Objective: Support automatic topic/fact ingestion through a pluggable extraction pipeline.

Files:

  • Create: src/ingestion/types.ts
  • Create: src/ingestion/extractor.ts
  • Create: src/ingestion/naive-extractor.ts
  • Create: tests/ingestion.test.ts
  • Modify: src/core/identity-db.ts
  • Modify: src/index.ts

Steps:

  1. Write failing tests for ingestStatement() using a fake extractor.
  2. Define the extraction contracts and validation rules.
  3. Implement ingestStatement() by piping extractor output into addFact().
  4. Add a deterministic NaiveExtractor for examples/tests.
  5. Add tests proving extractor-driven topic creation works.

Verification:

  • Run: bun test tests/ingestion.test.ts
  • Run: bun test
  • Expected: PASS

Commit:

git add src/ingestion src/core/identity-db.ts src/index.ts tests/ingestion.test.ts
git commit -m "feat: add pluggable fact ingestion pipeline"

Task 7: Polish package docs and publish-ready ergonomics

Objective: Make the repository understandable and usable after the foundation lands.

Files:

  • Modify: README.md
  • Optionally create: docs/examples/basic-usage.md

Steps:

  1. Document supported databases and the current API surface.
  2. Document the topic/fact graph model with a concrete example.
  3. Add example code for initialization, querying, and AI-assisted ingestion.
  4. Call out current limitations and near-term roadmap.

Verification:

  • Manually review the README examples against actual exports.
  • Run: bun run build
  • Expected: PASS

Commit:

git add README.md docs/examples/basic-usage.md
git commit -m "docs: document IdentityDB foundation usage"

Test strategy

  • Use SQLite in-memory for the main automated tests.
  • Treat PostgreSQL/MySQL/MariaDB support as adapter-compatibility in the code path, with optional future integration tests behind environment variables.
  • Keep all public behavior covered through unit/integration-style tests against the public IdentityDB API.
  • Add regression tests for normalization, many-to-many fact linking, and topic filtering by connected topic.

Risks and tradeoffs

  1. Cross-dialect JSON handling — JSON support differs between engines. The initial version should serialize metadata defensively for portability.
  2. Case normalization semantics — topic uniqueness depends on normalization. The first version should use a simple lowercase-trim normalization and document it.
  3. Temporal topic modeling — time can be a topic, but richer interval modeling should wait until a later phase.
  4. Abstract vs concrete topic boundaries — this is partly editorial, so the API should store explicit granularity rather than trying to infer it automatically.
  5. LLM extraction variability — extractor output can be messy. The core package should validate extractor results before writing them.

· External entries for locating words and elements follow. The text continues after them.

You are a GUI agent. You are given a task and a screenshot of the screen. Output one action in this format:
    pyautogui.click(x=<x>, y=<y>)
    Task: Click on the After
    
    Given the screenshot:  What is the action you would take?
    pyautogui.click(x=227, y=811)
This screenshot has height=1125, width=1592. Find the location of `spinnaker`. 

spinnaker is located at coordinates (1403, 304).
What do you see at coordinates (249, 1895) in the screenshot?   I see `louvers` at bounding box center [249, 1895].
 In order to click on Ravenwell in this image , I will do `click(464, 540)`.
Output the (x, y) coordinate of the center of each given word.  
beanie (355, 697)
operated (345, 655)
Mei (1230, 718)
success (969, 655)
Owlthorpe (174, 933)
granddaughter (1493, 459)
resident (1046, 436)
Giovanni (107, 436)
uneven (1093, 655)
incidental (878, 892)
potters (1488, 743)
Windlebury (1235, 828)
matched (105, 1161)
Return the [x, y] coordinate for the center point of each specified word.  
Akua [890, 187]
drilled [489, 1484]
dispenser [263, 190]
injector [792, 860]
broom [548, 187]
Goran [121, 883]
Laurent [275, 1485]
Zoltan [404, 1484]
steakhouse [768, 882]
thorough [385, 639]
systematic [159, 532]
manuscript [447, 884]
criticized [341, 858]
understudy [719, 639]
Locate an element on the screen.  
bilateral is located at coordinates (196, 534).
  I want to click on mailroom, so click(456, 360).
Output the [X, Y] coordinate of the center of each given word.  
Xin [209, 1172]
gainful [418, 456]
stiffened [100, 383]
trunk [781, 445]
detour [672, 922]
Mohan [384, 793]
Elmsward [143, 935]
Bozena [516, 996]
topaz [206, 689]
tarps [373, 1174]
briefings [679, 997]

Out of scope for this foundation pass

  • Embeddings or semantic vector search
  • Ranking/relevance algorithms
  • Full-text search indices
  • Topic merging/synonym resolution workflows
  • Multi-user authorization / remote HTTP service layer
  • Hosted API server package

Immediate execution target

For the first automated execution pass, implement Tasks 1 through 7 in order, but treat SQLite-backed functionality as the required tested path and the other SQL engines as supported adapter targets in the library surface.